Structural variation (SV) within the genome is likely a primary mechanism leading to phenotypic diversity. As an important driver of heritable disease, these variant types are of interest to both biomedical and evolutionary researchers. In the canine genome this is particularly evident; breed demography and selection not only convey unique morphological and behavioral characteristics, but differential susceptibility to disease.
There are numerous hurdles to efficiently examine SVs, which may hinder researchers’ ability to understand the underlying mechanisms of disease, morphological variation, or basic biological paradigms. Unlike single nucleotide variation (SNV), SVs require a much more algorithmic and therefore inferential approach. Many methods have been developed across dozens of tools to facilitate the identification of genomic structure, though no definitive gold standard approach has emerged. Methods utilize overlapping, though not fully analogous techniques, and therefore produce results with varying levels of concordance. Additionally, variant callers may specialize in one of the multitude of characteristics of one or many variant types. Hence, it is prudent to utilize several algorithms to analyze a series of genomes; a consensus approach to confidence. Each algorithm produces a unique and non-standardized output, implements algorithm-specific support metrics, and contains structural variant categories that do not necessarily overlap.

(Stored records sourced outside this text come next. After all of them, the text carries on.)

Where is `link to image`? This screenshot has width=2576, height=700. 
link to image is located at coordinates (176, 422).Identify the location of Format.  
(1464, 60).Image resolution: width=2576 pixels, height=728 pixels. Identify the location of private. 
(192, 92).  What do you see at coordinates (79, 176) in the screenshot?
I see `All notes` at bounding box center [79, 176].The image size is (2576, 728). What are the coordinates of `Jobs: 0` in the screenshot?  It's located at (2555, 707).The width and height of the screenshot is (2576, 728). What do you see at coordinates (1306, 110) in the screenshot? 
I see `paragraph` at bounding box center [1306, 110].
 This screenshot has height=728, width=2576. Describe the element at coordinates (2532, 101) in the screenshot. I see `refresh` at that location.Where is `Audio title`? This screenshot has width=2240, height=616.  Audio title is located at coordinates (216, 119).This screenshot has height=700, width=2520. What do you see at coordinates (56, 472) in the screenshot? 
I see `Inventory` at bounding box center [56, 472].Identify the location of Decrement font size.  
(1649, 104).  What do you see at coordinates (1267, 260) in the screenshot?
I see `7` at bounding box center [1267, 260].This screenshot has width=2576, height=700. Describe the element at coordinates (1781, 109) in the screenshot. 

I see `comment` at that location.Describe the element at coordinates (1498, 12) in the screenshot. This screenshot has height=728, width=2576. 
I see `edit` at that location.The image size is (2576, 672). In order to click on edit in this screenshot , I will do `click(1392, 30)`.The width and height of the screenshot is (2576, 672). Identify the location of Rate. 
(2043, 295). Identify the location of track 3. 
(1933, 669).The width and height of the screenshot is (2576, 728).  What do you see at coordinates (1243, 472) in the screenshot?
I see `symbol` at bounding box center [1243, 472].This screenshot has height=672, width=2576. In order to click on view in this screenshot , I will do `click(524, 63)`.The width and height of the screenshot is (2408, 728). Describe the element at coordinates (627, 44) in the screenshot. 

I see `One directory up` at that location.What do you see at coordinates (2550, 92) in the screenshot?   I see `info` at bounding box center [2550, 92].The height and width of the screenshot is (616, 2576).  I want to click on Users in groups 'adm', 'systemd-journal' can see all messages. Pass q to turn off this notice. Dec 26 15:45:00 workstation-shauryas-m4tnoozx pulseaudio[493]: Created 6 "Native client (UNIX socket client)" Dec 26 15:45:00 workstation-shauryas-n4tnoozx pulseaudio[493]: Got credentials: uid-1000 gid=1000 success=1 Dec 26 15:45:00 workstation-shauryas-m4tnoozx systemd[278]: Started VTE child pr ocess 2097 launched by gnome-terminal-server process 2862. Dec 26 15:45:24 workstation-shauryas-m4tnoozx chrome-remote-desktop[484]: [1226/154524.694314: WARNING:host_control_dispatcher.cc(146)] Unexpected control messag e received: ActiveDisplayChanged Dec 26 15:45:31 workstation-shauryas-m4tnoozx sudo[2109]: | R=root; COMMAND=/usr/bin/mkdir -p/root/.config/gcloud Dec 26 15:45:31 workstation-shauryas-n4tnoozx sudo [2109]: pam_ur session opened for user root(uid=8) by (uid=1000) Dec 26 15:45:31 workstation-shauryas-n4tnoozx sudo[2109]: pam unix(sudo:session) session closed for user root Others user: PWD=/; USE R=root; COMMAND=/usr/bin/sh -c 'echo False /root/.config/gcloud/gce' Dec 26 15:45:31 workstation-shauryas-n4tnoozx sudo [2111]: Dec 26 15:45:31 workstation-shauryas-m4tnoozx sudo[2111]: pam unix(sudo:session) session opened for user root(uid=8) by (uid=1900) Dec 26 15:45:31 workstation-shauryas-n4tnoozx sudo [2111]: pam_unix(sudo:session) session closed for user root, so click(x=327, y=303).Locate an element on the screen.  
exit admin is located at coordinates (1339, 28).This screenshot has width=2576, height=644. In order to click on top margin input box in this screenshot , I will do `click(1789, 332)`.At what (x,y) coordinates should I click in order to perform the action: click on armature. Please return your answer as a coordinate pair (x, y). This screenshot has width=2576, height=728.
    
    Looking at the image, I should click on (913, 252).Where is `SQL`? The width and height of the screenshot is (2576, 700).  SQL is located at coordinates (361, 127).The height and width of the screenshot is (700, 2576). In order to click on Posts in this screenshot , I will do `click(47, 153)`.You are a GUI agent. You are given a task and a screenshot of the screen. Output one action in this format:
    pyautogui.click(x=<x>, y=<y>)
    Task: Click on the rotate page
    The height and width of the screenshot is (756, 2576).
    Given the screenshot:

To address these issues, we have developed SVStore, an integrated suite of tools for genomicists interested in the complexity of genomic variation. It is a relational database-driven tool that allows for the easy compilation of data from multiple SV detection algorithms. First, a set of scripts converts the heterogeneous output of the most common SV detection algorithms into the standard Variant Call Format (VCF) in order to normalize algorithm output. Second, records are loaded into a relational database that utilizes the simplicity and utility of VCF, allowing for the centralized collection and curation of algorithm output. This database also allows users to leverage the power of SQL queries to search, sort and analyze the vast quantity and diversity of information present in contemporary genomic data sets. To simplify data interaction, a graphical user interface was created to allow common queries to be executed without the need for a deep understanding of database structure. Results of any queries from the web interface can be viewed through a standard browser, or as downloadable output in VCF format. These three components make SVStore into a powerful tool for enabling the analysis and study of structural variation.